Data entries
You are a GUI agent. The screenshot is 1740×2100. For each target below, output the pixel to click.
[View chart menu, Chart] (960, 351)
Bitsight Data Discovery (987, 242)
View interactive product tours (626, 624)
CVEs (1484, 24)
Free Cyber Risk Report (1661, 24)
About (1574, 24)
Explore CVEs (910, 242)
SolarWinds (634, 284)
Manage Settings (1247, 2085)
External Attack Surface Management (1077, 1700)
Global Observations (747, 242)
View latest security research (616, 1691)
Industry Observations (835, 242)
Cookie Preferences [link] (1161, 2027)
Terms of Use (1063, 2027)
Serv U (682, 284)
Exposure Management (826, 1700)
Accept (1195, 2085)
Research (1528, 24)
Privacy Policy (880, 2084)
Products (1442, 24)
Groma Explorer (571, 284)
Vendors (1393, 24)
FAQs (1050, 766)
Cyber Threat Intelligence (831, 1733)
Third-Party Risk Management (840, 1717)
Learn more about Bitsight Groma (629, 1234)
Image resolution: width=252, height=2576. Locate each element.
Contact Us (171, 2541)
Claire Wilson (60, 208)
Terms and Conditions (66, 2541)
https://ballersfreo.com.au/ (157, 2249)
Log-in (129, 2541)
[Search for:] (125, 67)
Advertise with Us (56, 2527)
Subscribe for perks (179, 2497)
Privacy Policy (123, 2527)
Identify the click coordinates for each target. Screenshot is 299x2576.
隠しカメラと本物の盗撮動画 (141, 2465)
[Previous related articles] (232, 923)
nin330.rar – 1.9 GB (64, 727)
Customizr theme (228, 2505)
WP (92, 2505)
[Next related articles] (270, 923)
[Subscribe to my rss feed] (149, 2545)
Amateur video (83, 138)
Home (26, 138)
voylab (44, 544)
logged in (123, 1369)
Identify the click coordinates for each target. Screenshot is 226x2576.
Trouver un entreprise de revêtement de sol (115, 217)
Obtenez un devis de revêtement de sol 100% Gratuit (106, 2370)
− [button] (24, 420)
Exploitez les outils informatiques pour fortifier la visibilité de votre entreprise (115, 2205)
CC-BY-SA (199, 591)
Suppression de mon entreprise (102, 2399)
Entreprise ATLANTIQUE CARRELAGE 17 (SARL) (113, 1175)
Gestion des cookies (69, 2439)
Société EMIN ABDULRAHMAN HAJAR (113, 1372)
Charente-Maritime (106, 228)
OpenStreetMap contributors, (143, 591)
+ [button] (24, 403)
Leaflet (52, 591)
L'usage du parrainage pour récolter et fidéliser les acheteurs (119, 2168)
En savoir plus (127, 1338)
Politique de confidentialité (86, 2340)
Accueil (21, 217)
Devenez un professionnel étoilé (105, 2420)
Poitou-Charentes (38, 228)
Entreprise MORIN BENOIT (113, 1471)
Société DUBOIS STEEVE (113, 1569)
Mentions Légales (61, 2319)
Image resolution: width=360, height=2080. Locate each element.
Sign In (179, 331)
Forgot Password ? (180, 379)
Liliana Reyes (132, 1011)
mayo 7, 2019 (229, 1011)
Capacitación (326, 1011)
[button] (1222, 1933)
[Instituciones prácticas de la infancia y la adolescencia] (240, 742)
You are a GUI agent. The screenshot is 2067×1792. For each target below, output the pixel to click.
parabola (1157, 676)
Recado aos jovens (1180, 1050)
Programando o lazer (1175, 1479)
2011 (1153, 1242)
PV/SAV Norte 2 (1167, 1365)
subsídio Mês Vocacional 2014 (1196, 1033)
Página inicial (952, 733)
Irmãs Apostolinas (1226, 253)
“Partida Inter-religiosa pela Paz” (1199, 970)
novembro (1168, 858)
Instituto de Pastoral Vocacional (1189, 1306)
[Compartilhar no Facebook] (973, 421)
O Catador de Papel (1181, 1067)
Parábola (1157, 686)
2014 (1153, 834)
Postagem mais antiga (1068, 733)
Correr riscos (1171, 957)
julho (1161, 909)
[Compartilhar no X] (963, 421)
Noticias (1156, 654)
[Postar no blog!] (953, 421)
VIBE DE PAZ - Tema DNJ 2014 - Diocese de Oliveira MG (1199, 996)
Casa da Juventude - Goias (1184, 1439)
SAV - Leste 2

## What the task asks
Look above for the line that holds "[Postar no blog!] (953, 421)", then copy it and each line after it exactly, through the last line of the data.

## Reply to the exercise
[Postar no blog!] (953, 421)
VIBE DE PAZ - Tema DNJ 2014 - Diocese de Oliveira MG (1199, 996)
Casa da Juventude - Goias (1184, 1439)
SAV - Leste 2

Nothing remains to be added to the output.